The blog's nonexclusive focus is on literary/mainstream fiction, thriller/crime/spy novels, and science fiction.  While the reviews cover books old and new, in and out of print, the blog does try to direct attention to books that have been recently published.  Reviews of new (or newly reprinted) books generally appear every Monday, Wednesday, and Friday.  Reviews of older books appear on occasional weekends.  Readers are invited and encouraged to comment.  See About Tzer Island for more information about this blog, its categorization of reviews, and its rating system.

Friday
Nov012019

Galway Girl by Ken Bruen

Published by Grove Atlantic/Mysterious Press on November 5, 2019

Ken Bruen always packs a lot of story into his novels, while using a bare minimum of well-chosen and artfully arranged words surrounded by quite a bit of white space. Some of those words nod at current political realities or popular culture, including music and crime novels, while others illuminate the complexity of Galway, where snooty fern bars compete with grimy pubs that leave hardcore drinkers like Jack Taylor largely undisturbed. (Speaking of pop culture, two songs called “Galway Girl,” one by Ed Sheeran and one by Steve Earle, have been hits in Ireland. Bruen tips his hat to both songs during the course of the novel.)
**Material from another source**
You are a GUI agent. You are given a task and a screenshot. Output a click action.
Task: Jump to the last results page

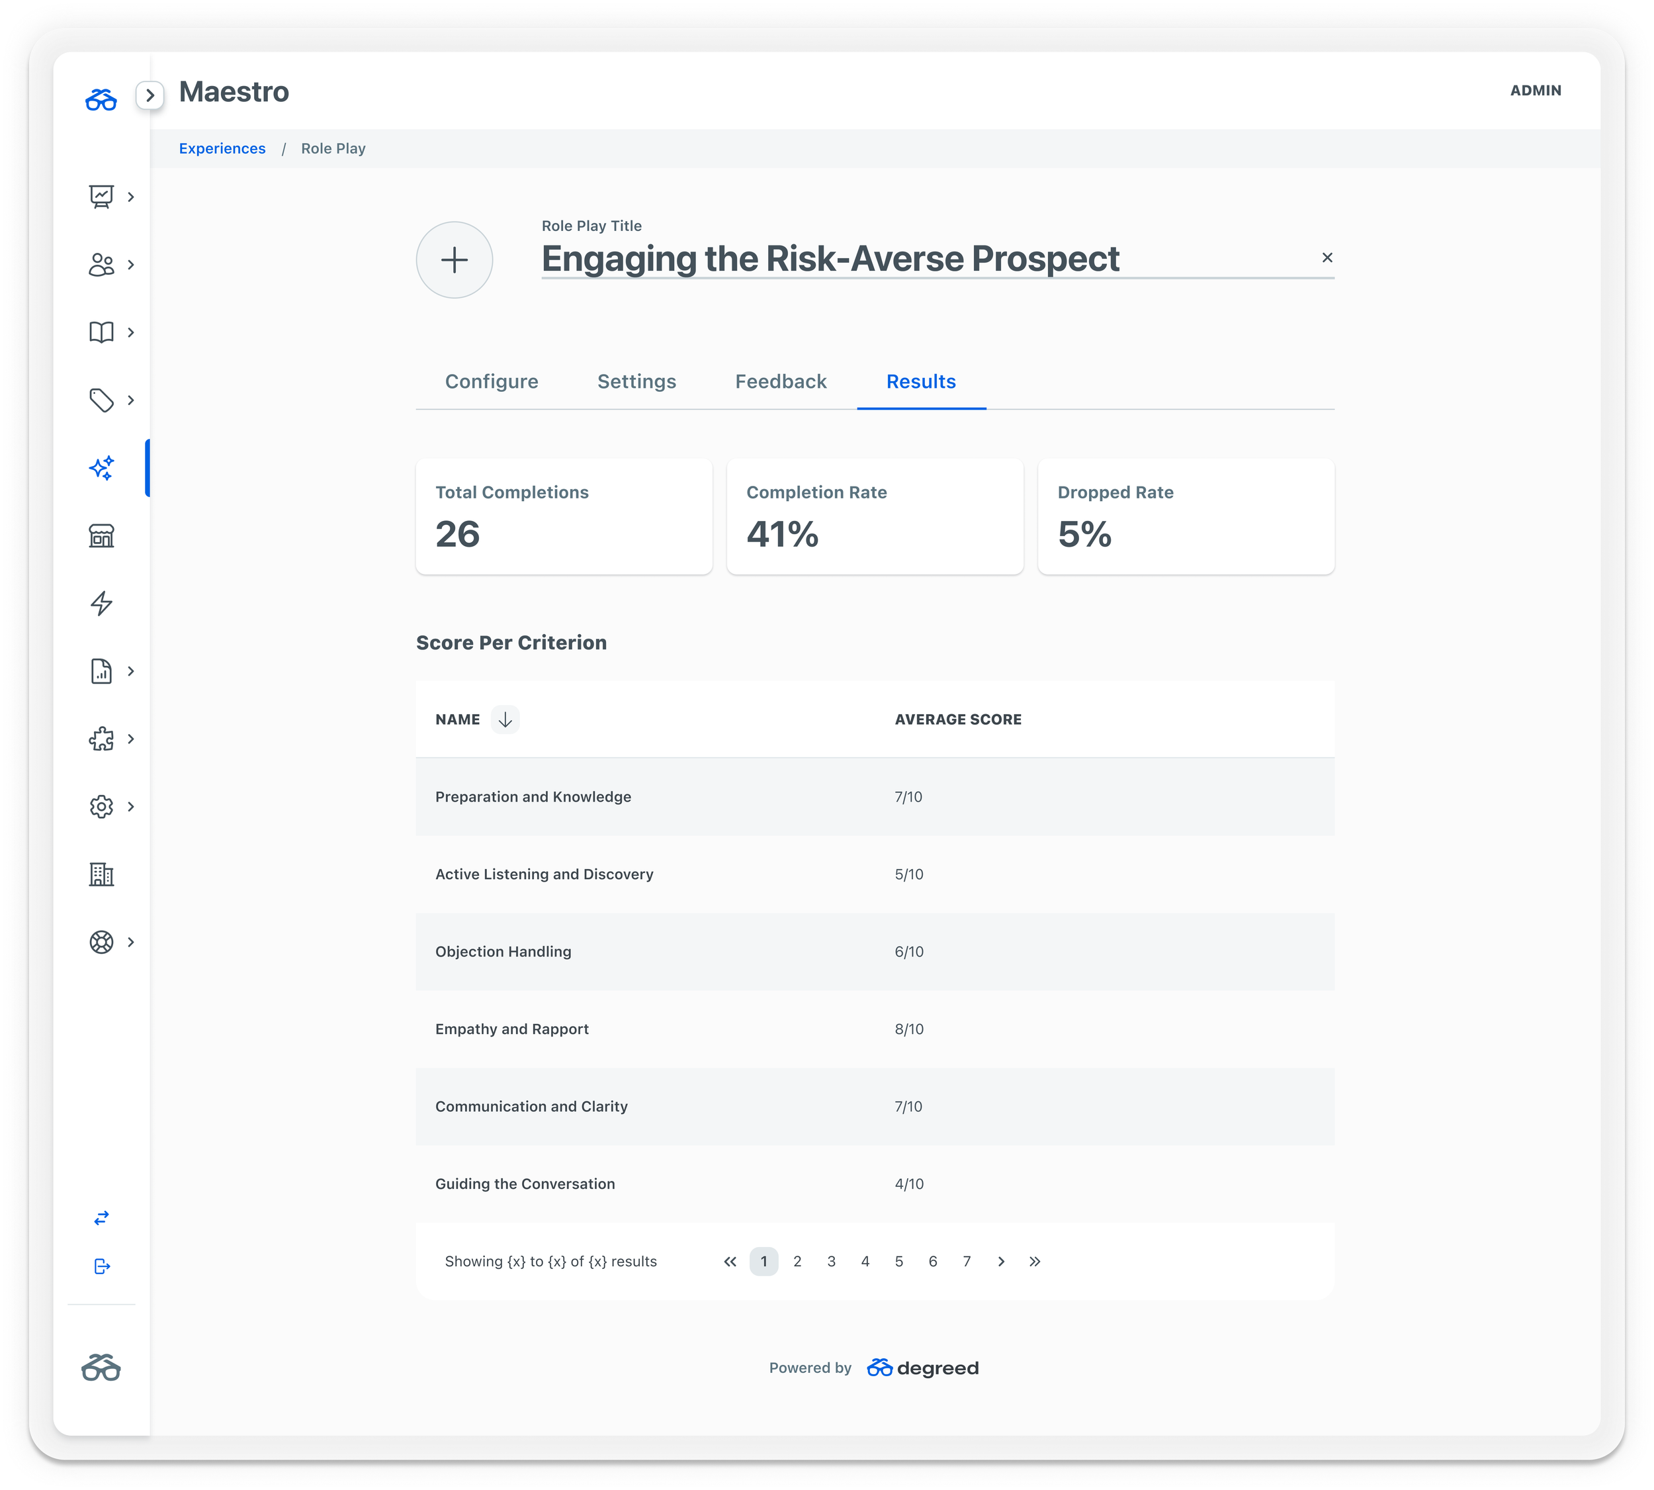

Jack is mourning his latest tragedy (no spoiler here, but read In the Galway Silence to find the most recent explanation for Taylor’s heavy drinking) while a fellow named Scott, son of a recently deceased Guard (an Irish cop), is commencing a killing spree that targets Guards. Jack, a former Guard turned private investigator, witnesses one of the killings.

The same killing is filmed by a person who calls herself Jericho. Recent novels featured a woman named Emerald who tormented Jack; Jericho is her replacement. Jack, as he laments, seems to be a magnet for “crazies, lunatics, dispossessed, neurotics.” Most of them are homicidal.

A subplot involves a woman who wants to hire Jack because the mayor’s eleven-year-old son drowned her ten-year-old daughter. The woman thinks Jack might make Jimmy confess. What she means is, Jack might get revenge on her behalf, but even Jack won’t murder a child. The woman turns out to be more Machiavellian than Jack suspects.

Another subplot involves the sudden appearance of the son of Jack’s former best friend — a bestie until Jack killed him. With good reason, Jack is running low on friends. His dead friend’s son wants to even the score, but he’ll need to stand in line. That storyline is likely to stretch into future novels, as will Jack’s relationship with a falconer — a relationship that will only last until Bruen decides to kill him off.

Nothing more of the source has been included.